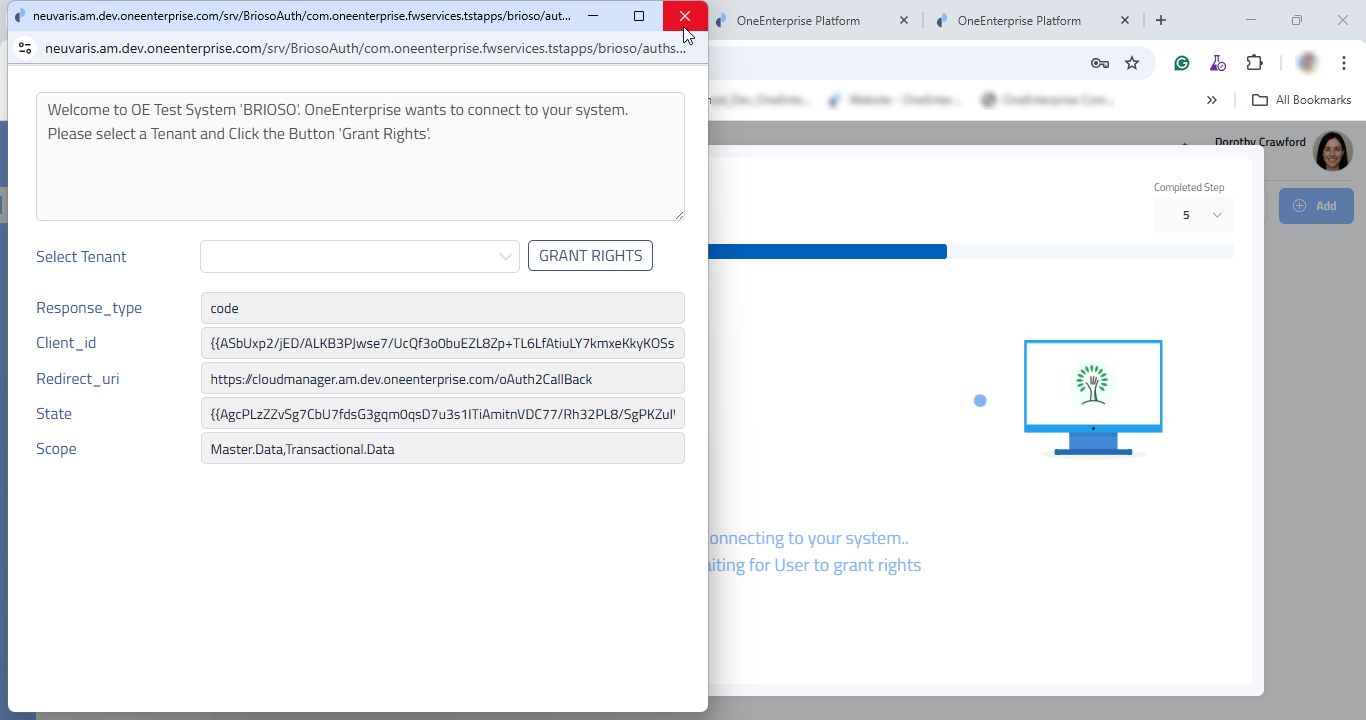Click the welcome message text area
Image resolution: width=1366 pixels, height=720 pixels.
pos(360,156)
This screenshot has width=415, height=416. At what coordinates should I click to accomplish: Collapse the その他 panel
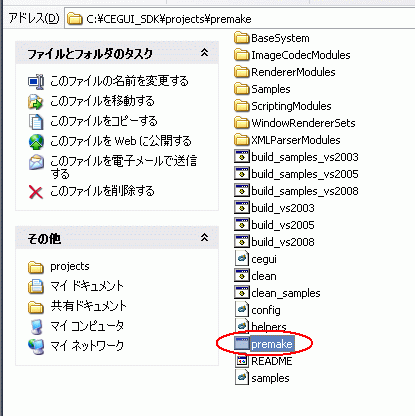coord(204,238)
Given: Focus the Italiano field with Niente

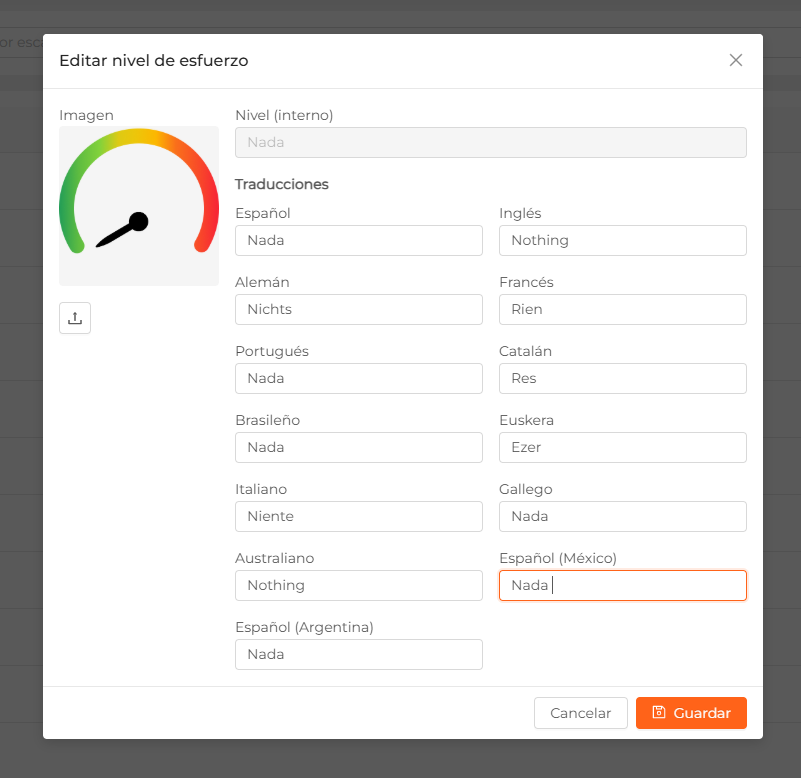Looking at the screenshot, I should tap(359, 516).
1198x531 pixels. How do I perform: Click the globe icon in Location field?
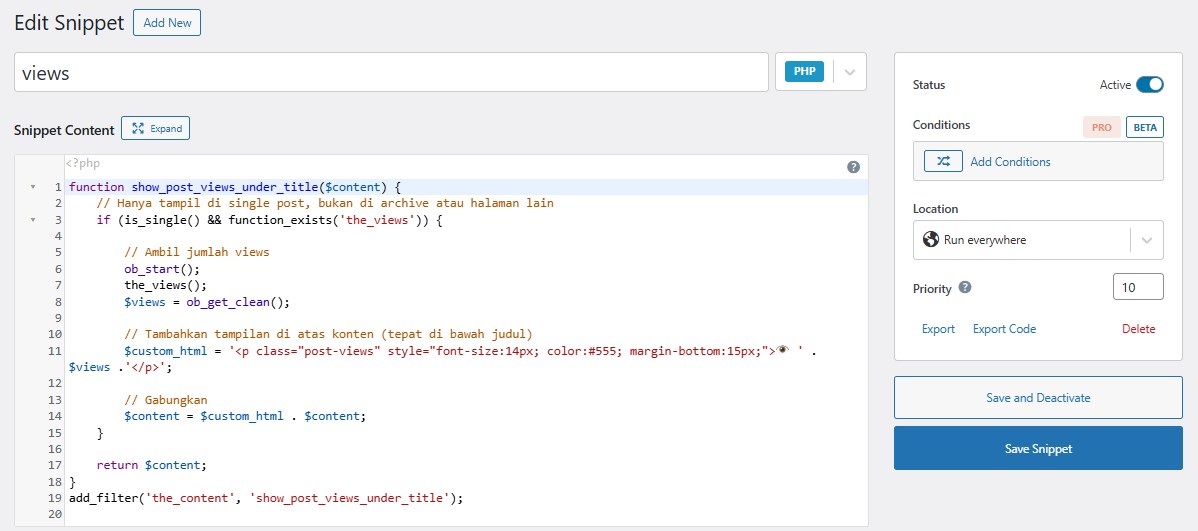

> [EXERCISE DIRECTIONS]:
Pictures are to be left out; the answer must otherwise be exactly the lines from the one with "This screenshot has" through the final line of the entries above, both included.

> [EXERCISE OUTPUT]:
This screenshot has width=415, height=416. At what coordinates should I click to accomplish: Collapse the その他 panel
coord(204,238)
Given: Focus the Italiano field with Niente

Looking at the screenshot, I should tap(359, 516).
1198x531 pixels. How do I perform: Click the globe icon in Location field?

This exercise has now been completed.